Plant in the nettle family

Soleirolia soleirolii (/soʊ-ˌliːəˈroʊliə soʊ-ˌliːəˈroʊliˌaɪ, ˌsoʊlɪˈroʊ-/, syn. Helxine soleirolii) is a flowering plant in the nettle family. It has a number of common names, including baby's tears, angel's tears, peace in the home, bits and pieces, bread and cheese, Corsican creeper, Corsican curse, friendship plant, mind-your-own-business, pollyanna vine, Paddy's wig, and mother of thousands. It should not be confused with Kalanchoe daigremontiana, another plant known as mother of thousands.

==Description==
It is a delicate-looking creeping herb with juicy bright green or yellow leaves and multitudes of tiny pink flowers, male and female separate. It grows close to the ground in mats and is sometimes used in ornamental gardens alongside ferns and other moisture-loving types of plant.

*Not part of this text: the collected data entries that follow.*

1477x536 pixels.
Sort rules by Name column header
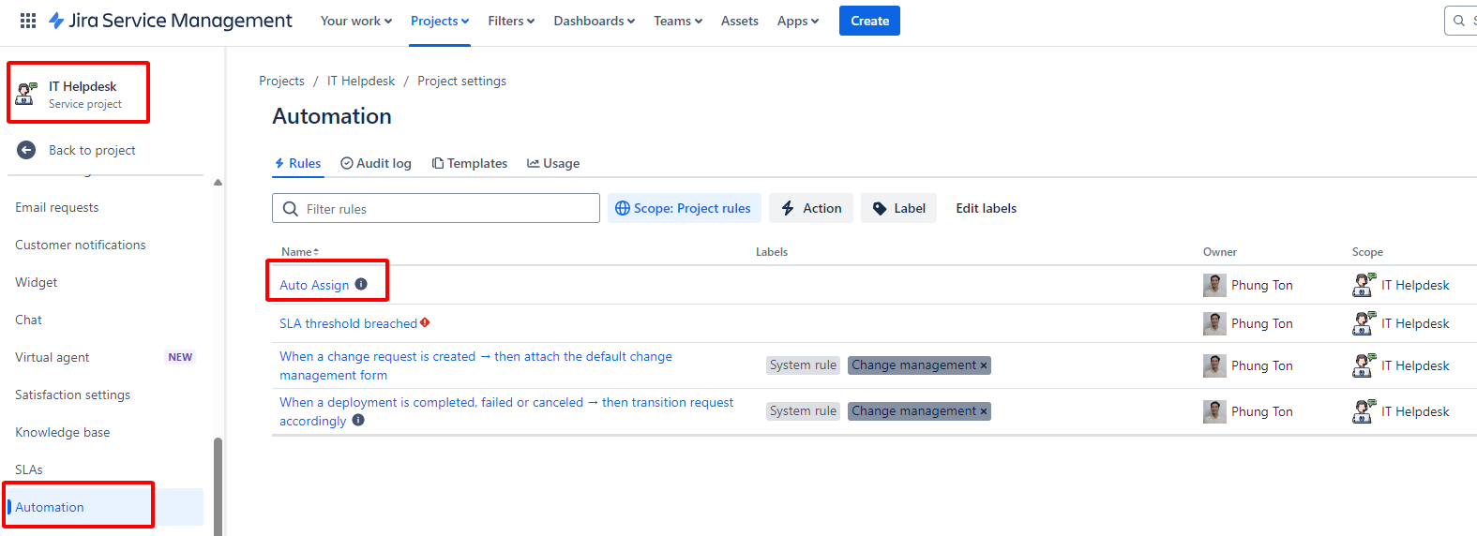(300, 251)
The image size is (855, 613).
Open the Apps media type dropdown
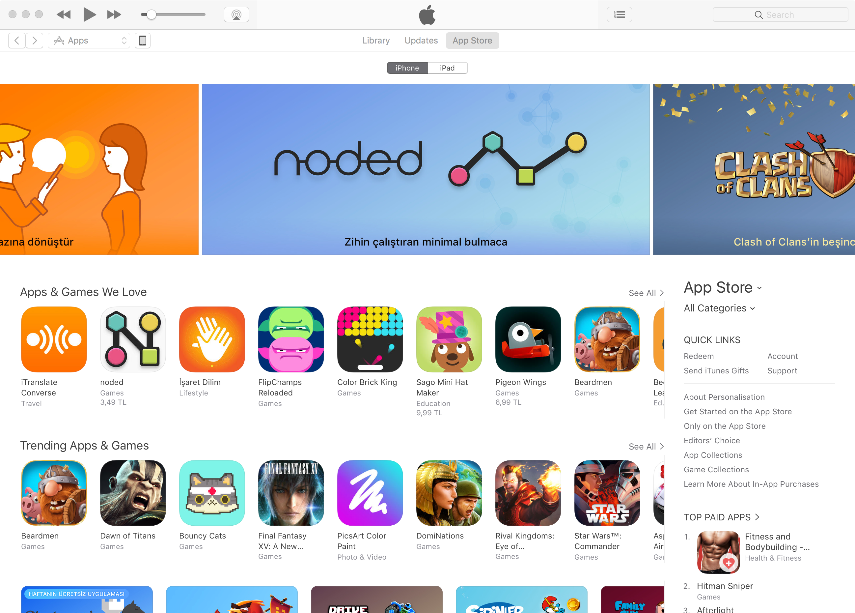click(x=89, y=40)
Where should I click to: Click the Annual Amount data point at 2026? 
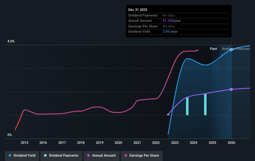tap(231, 90)
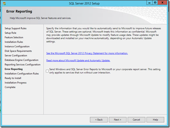Enable Send Windows and SQL Server Error Reports checkbox
This screenshot has height=128, width=170.
[x=47, y=71]
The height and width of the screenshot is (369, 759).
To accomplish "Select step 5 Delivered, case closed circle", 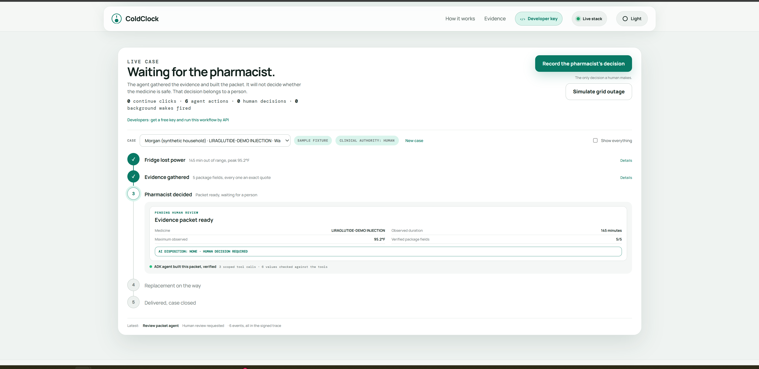I will 133,302.
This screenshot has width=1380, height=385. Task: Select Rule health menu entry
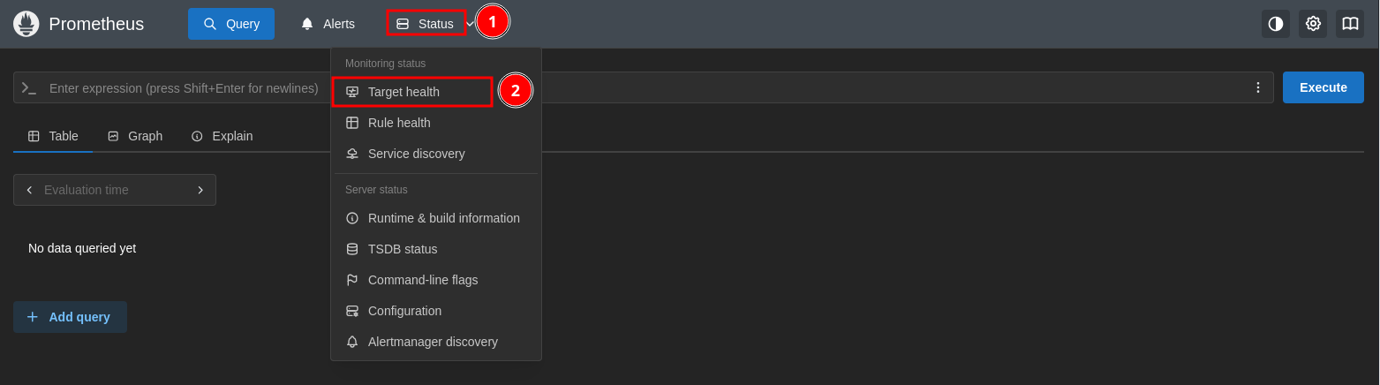(399, 123)
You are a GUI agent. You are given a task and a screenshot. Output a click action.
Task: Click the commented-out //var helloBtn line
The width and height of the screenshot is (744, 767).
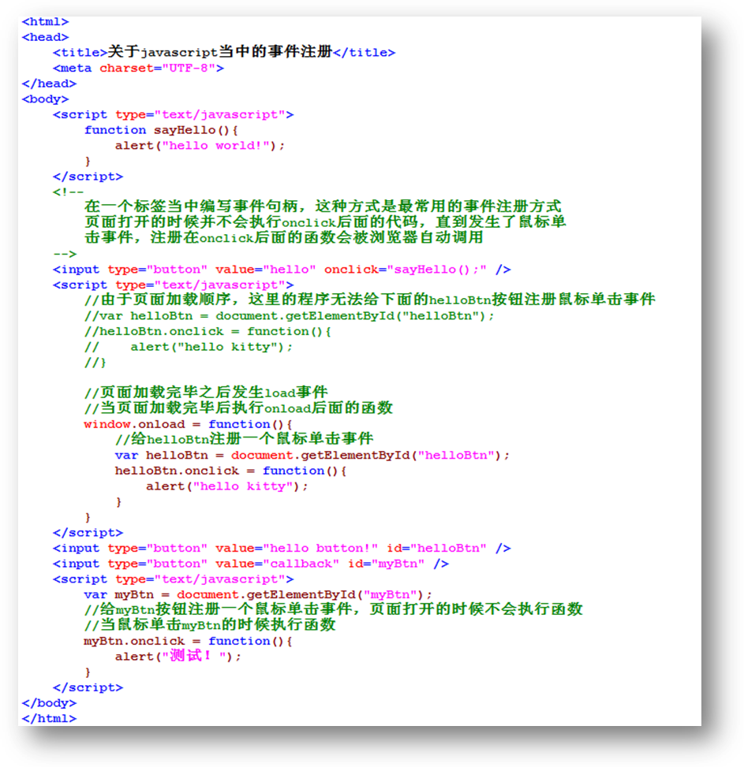click(289, 316)
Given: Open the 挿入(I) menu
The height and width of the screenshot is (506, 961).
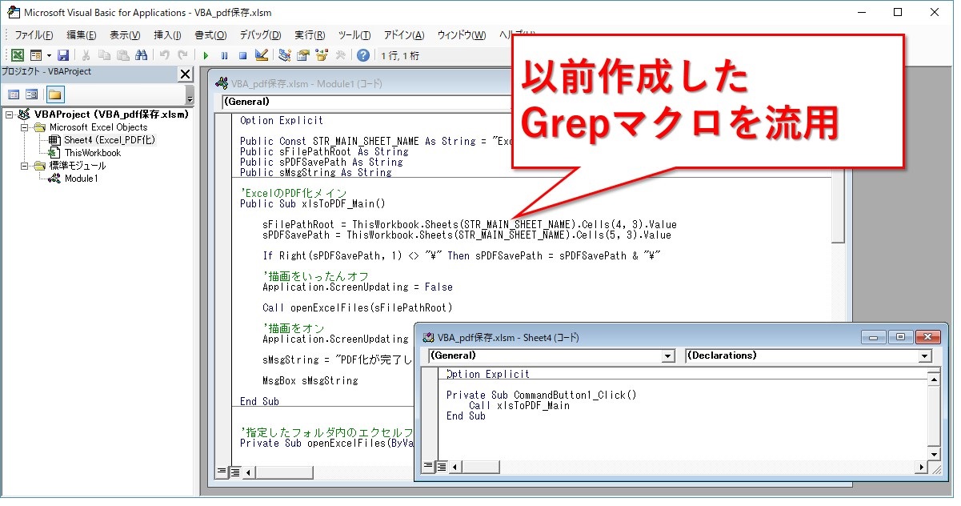Looking at the screenshot, I should coord(167,35).
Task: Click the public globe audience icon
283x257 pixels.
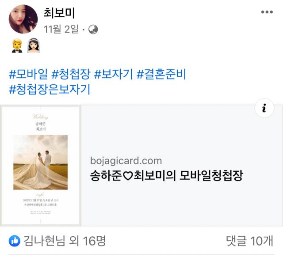Action: (93, 30)
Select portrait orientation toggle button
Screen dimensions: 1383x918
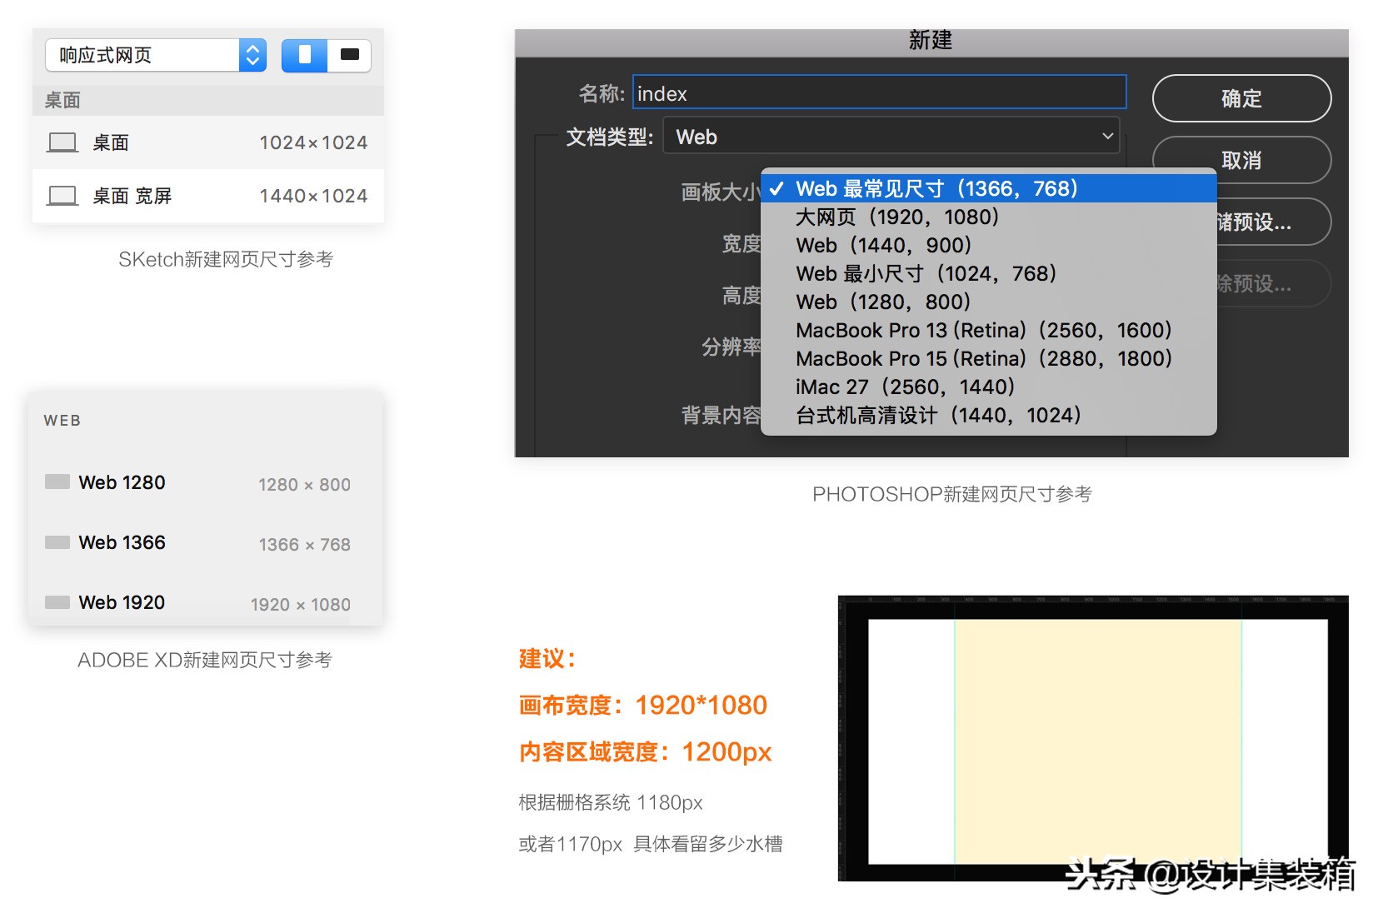point(304,56)
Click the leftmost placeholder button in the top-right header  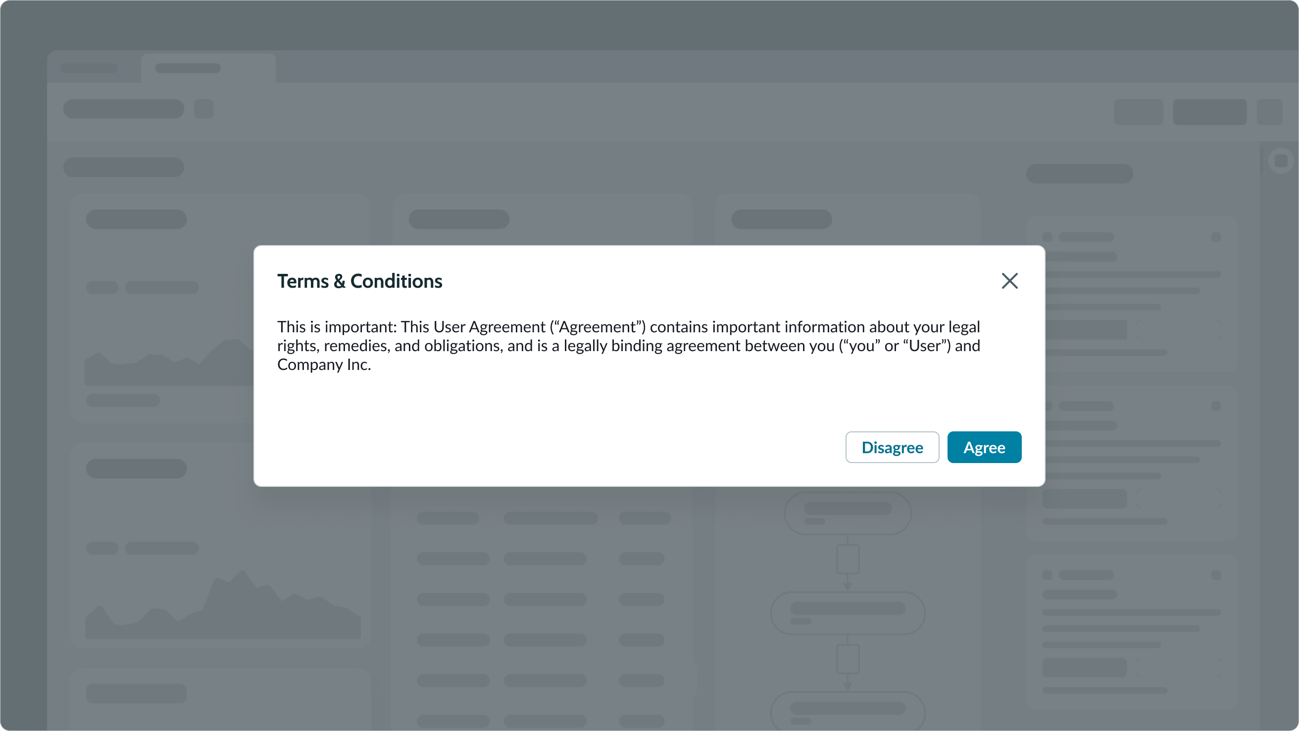[1138, 111]
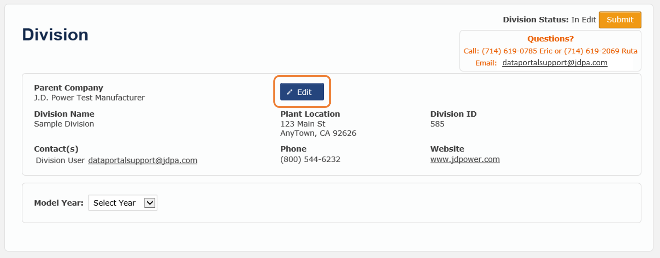660x258 pixels.
Task: Click the pencil icon on the Edit button
Action: tap(289, 92)
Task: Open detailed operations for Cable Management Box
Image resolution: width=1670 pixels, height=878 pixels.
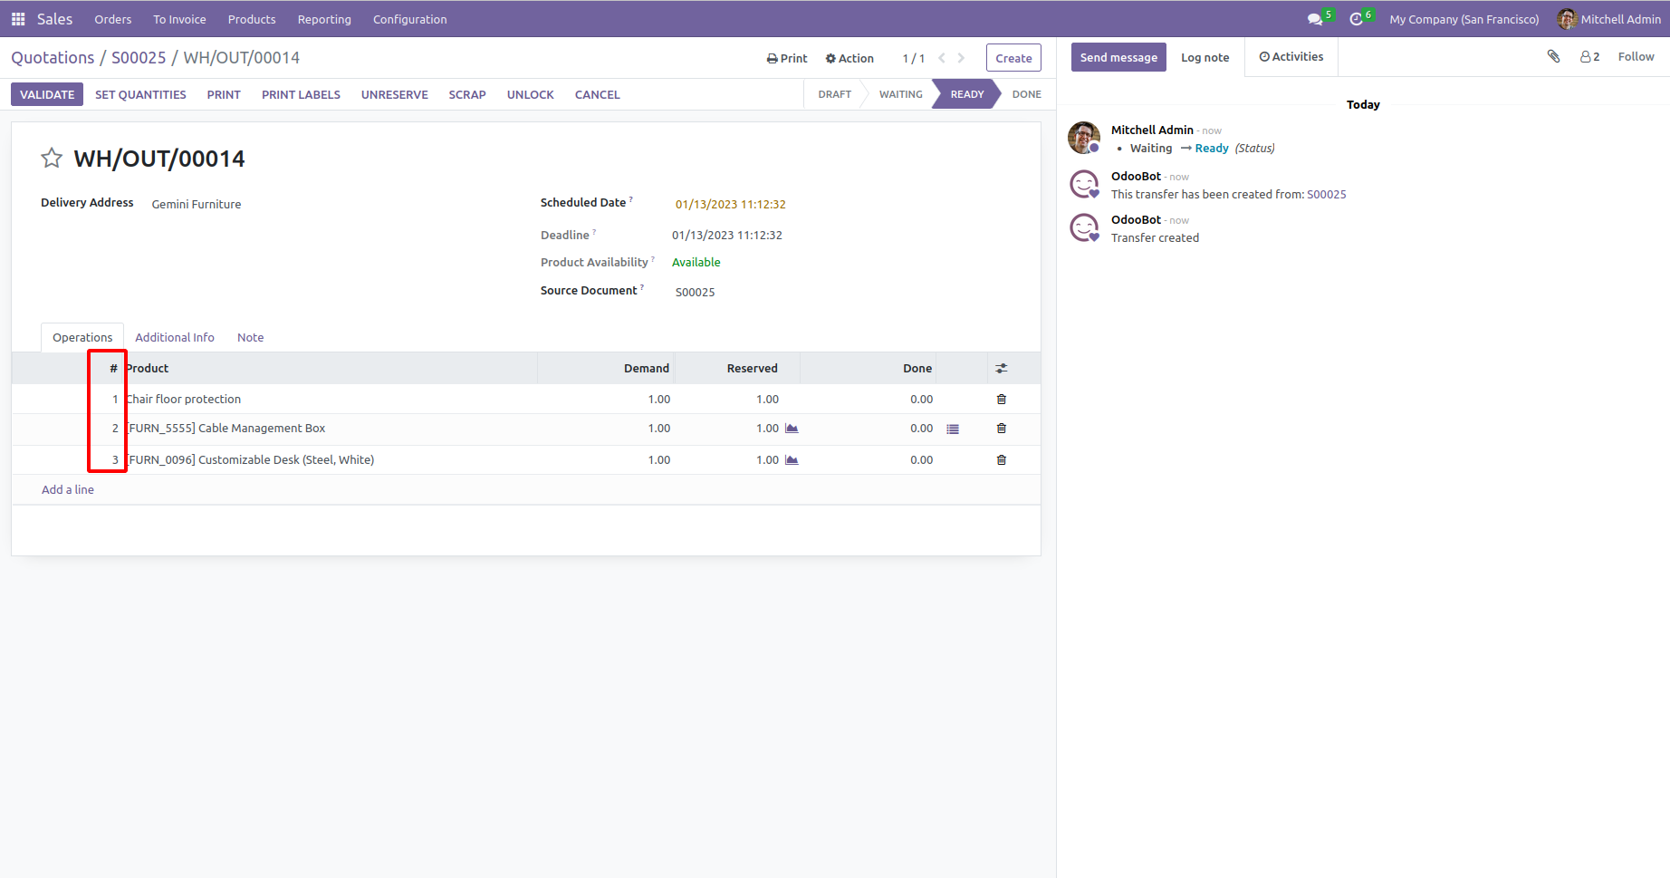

The leaves are usually slightly stalked, about 5 mm across. The minute female flowers produce oval seeds, while the male flowers produce pollen.

==Distribution==
This species is native to Italy, Corsica and the Balearic islands. It has been introduced to many other places worldwide, including Europe, the Azores, west coast north and south America and Tasmania through the plant trade, and is cultivated (more or less) worldwide as an ornamental garden plant. It has been noted as growing in the northeastern Irish counties of Antrim and Down.

==Habitat==
It can be grown indoors as a houseplant and used in habitats for diminutive reptiles, amphibians, and some invertebrates. It prefers shade and consistent to heavy moisture. It can also grow with the roots submerged (shoots immersed), or in swampy or riparian environments. In colder regions, the plant dies back during winter, but the roots regenerate; it returns with lush growth as temperatures increase.

Baby's-tears is commonly seen in calm, shaded garden areas, as well as in bonsai gardens. It is popular as an accent for water features in the garden; as it is quite a thirsty species, some gardeners plant it on the edges of small waterfalls, fountains, or within rocky crevices surrounding ponds or other aquatic features.

If given adequate moisture and protected from direct sun, Baby's-tears may grow prolifically, and is a common weed in many places. It is capable of vegetative reproduction, so to eradicate a problematic or invasive patch, the entire root system of the plant must be dug out and removed, and not only the exposed leaves; roots or pieces of root which remain buried can (and will) sprout new growth, unless water is completely denied to the plant, causing it to dehydrate. Nurseries grow several varieties, including gold, yellow, and white breeds, but the mossy-green type is most popular with gardeners.

This species, the only member of the monotypic genus, Soleirolia, was named after the French army engineer and plant collector Henri-Augustin Soleirol by his fellow French naturalist Esprit Requien. Soleirol, an amateur botanist, originally collected the plant in Corsica.